Implications for Evolutionary Psychology

For evolutionary psychology, multilevel selection theory offers a framework for understanding the evolution of complex social behaviors, moral systems, and cultural norms that promote group cohesion and cooperation. While individual-level selection remains paramount for many traits, the possibility of group-level selection acting on human groups, particularly in the context of intergroup competition, provides an additional explanatory layer for phenomena like xenophobia, ethnocentrism, and the capacity for large-scale cooperation among non-kin.

Critics of applying multilevel selection to human behavior, such as Steven Pinker (2012), caution against conflating cultural evolution with genetic evolution and emphasize that many seemingly group-beneficial traits can still be explained by individual-level selection acting in complex social environments. For example, reciprocal altruism (Trivers, 1971) and indirect reciprocity (Alexander, 1987) demonstrate how cooperation can evolve through individual strategies that anticipate future benefits or reputational gains, without invoking group-level genetic selection.

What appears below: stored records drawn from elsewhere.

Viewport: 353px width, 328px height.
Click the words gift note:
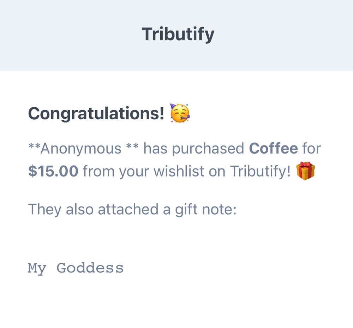coord(206,210)
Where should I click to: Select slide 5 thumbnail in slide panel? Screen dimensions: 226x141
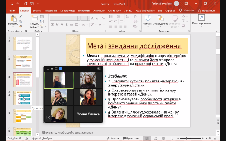point(23,115)
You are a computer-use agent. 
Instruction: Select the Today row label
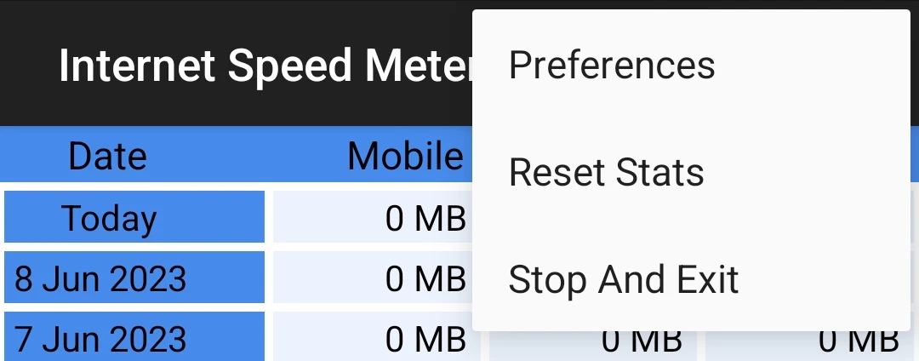[134, 216]
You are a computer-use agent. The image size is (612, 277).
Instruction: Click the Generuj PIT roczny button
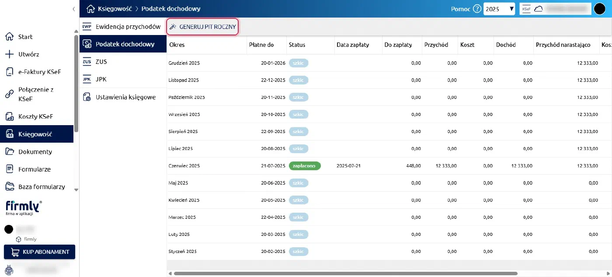point(202,27)
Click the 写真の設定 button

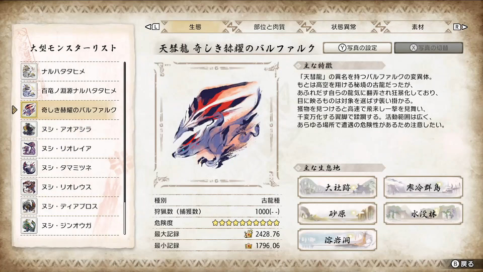(x=357, y=48)
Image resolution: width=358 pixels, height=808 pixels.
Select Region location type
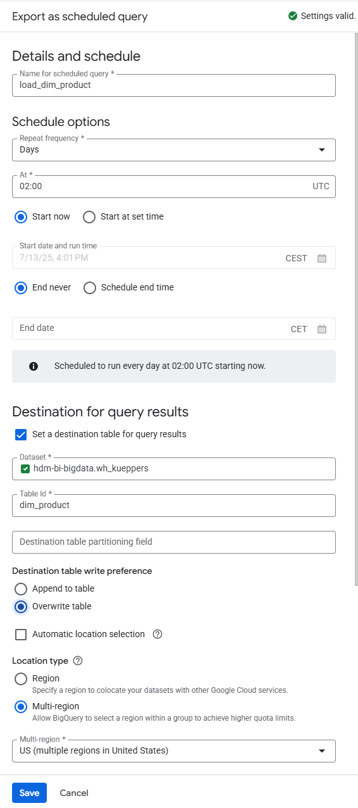(x=21, y=678)
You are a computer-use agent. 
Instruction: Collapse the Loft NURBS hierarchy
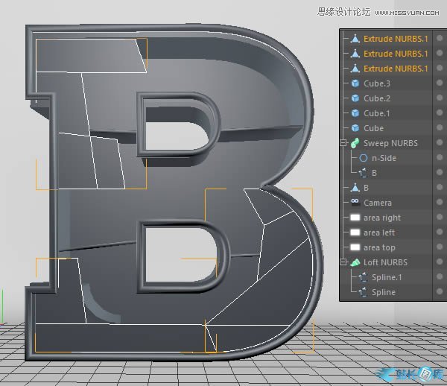(344, 262)
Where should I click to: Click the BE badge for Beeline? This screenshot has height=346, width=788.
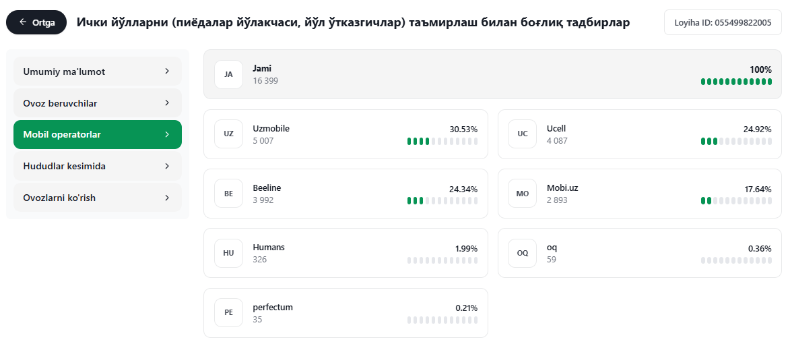coord(229,193)
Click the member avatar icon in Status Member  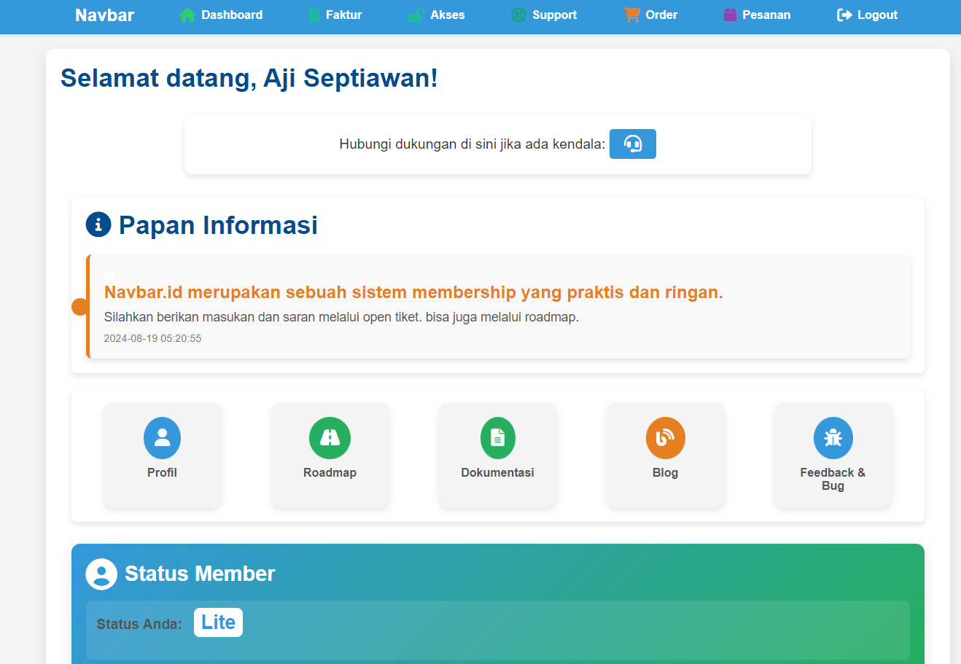pos(101,574)
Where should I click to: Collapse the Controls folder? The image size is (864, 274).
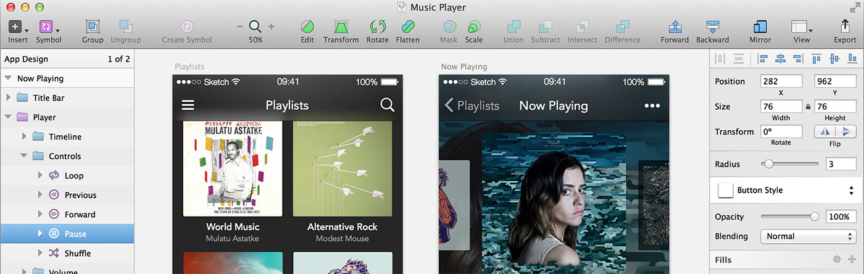23,156
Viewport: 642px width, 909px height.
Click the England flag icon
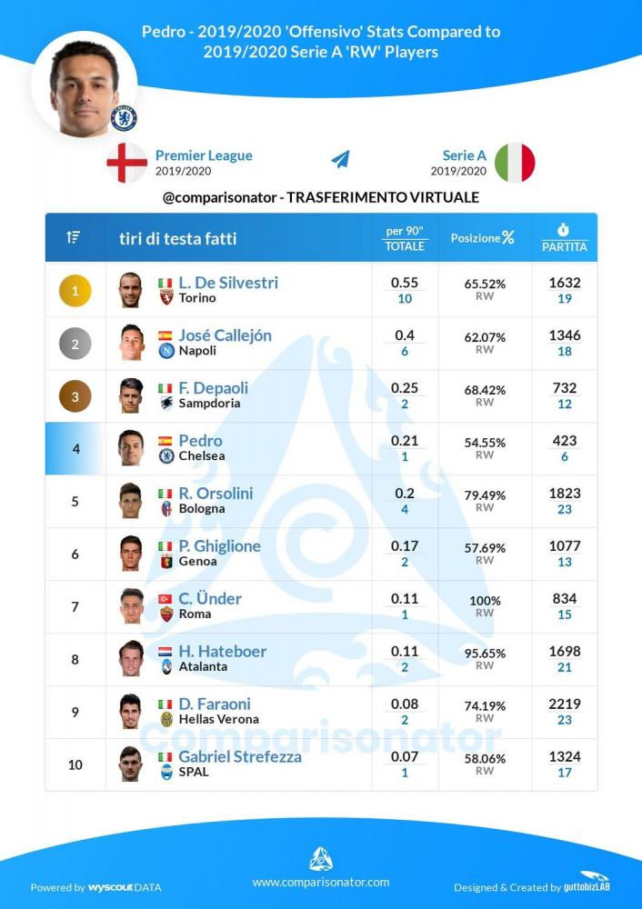coord(127,163)
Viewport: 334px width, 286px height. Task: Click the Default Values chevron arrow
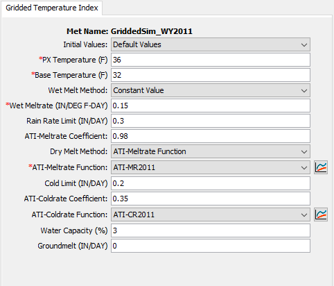pos(304,44)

Nonetheless, proponents like Wilson and Sober argue that human groups, with their unique capacities for cultural transmission, norm enforcement, and symbolic thought, might be particularly susceptible to group-level selection. Cultural group selection, a related concept, suggests that cultural practices and norms that enhance group fitness can spread through the differential success of groups, even if the underlying genetic predispositions are not directly selected at the group level. This perspective continues to be an active area of research and debate, contributing to a more nuanced understanding of the forces shaping human sociality.